4. The method as claimed in claim 3, wherein the step of finding out the potential feature targets is to use a 20ms window to move along the lung sound signal, and then find out all the potential feature targets according to the comparison between the time domain feature values and the frequency domain feature values in the calculated intelligent threshold and the time domain feature values and the frequency domain feature values in the constructed normal physiological sound database.

5. The method of claim 1, wherein the method is used for identification and diagnosis of wheezes.

6. The method as claimed in claim 5, wherein the band-pass filtering is performed by using a hamming window to perform the band-pass filtering on the physiological sound, and the intelligent threshold is calculated by using an average value of signals decomposed into a plurality of different frequencies and corresponding correction coefficients.

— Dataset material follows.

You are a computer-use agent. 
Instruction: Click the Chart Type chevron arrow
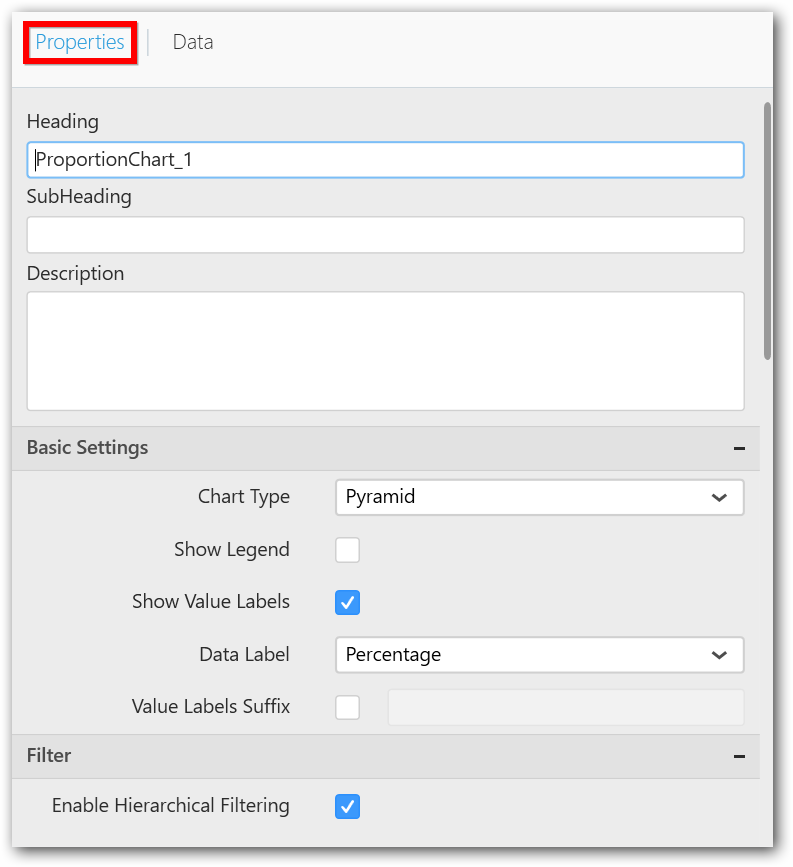(x=718, y=498)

7. The method as claimed in claim 6, wherein the step of finding out the potential feature target is performed by comparing all peaks of the band-pass filtered signal with a calculated intelligent threshold, and if the peak is greater than the calculated intelligent threshold, the signal within a predetermined length centered on the peak is used as the potential feature target, and further, if the peak is less than the calculated intelligent threshold, the signal is determined as the non-feature target.

8. The method as claimed in claim 7, wherein the predetermined length is 300 ms.

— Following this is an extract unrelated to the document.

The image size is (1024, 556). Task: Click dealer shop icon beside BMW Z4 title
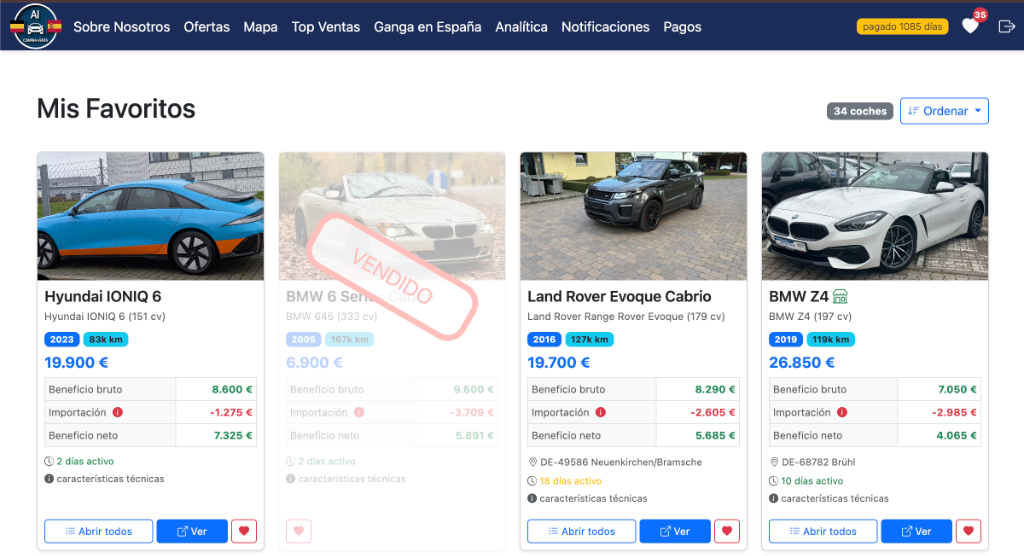(841, 296)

9. An automatic labeling method for physiological sounds, which is characterized in that the method comprises the steps of preprocessing the physiological sounds according to the preprocessing method of the physiological sounds of any one of claims 1 to 8, and then labeling the physiological sounds by matching manual labeling with machine labeling.

10. The method of claim 9, wherein the calculating the intelligent threshold in the method of pre-processing the physiological sounds further comprises decomposing the energy characteristic value and the variance characteristic value into a plurality of signals of different frequencies.